Hills Claire E, Squires Paul E, Bland Rosemary
Department of Biological Sciences, Biomedical Research Institute, The University of Warwick, Coventry CV4 7AL, UK.
J Endocrinol. 2008 Dec;199(3):343-9. doi: 10.1677/JOE-08-0295. Epub 2008 Jul 24.
Diabetes is associated with a number of side effects including retinopathy, neuropathy, nephropathy and hypertension. Recent evidence has shown that serum and glucocorticoid regulated kinase-1 (SGK1) is increased in models of diabetic nephropathy. While clearly identified as glucocorticoid responsive, SGK1 has also been shown to be acutely regulated by a variety of other factors. These include insulin, hypertonicity, glucose, increased intracellular calcium and transforming growth factor-beta, all of which have been shown to be increased in type II diabetes. The principal role of SGK1 is to mediate sodium reabsorption via its actions on the epithelial sodium channel (now known as sodium channel, nonvoltage-gated 1). Small alterations in the sodium resorptive capacity of the renal epithelia may have dramatic consequences for fluid volume regulation, and SGK1 maybe responsible for the development of hypertension associated with diabetes. This short commentary considers the evidence that supports the involvement of SGK1 in diabetic hypertension, but also discusses how aberrant sodium reabsorption may account for the cellular changes seen in the nephron.

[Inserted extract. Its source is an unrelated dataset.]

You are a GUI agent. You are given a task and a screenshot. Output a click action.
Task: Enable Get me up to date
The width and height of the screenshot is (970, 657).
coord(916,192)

糖尿病与多种副作用相关,包括视网膜病变、神经病变、肾病和高血压。最近的证据表明,在糖尿病肾病模型中,血清和糖皮质激素调节激酶-1(SGK1)水平升高。虽然SGK1被明确认为对糖皮质激素有反应,但它也已被证明受到多种其他因素的急性调节。这些因素包括胰岛素、高渗性、葡萄糖、细胞内钙增加和转化生长因子-β,所有这些在II型糖尿病中均已显示升高。SGK1的主要作用是通过其对上皮钠通道(现称为非电压门控钠通道1)的作用来介导钠重吸收。肾上皮细胞钠重吸收能力的微小改变可能对液体量调节产生巨大影响,并且SGK1可能是糖尿病相关高血压发生的原因。这篇简短的评论考虑了支持SGK1参与糖尿病性高血压的证据,但也讨论了异常的钠重吸收如何解释在肾单位中看到的细胞变化。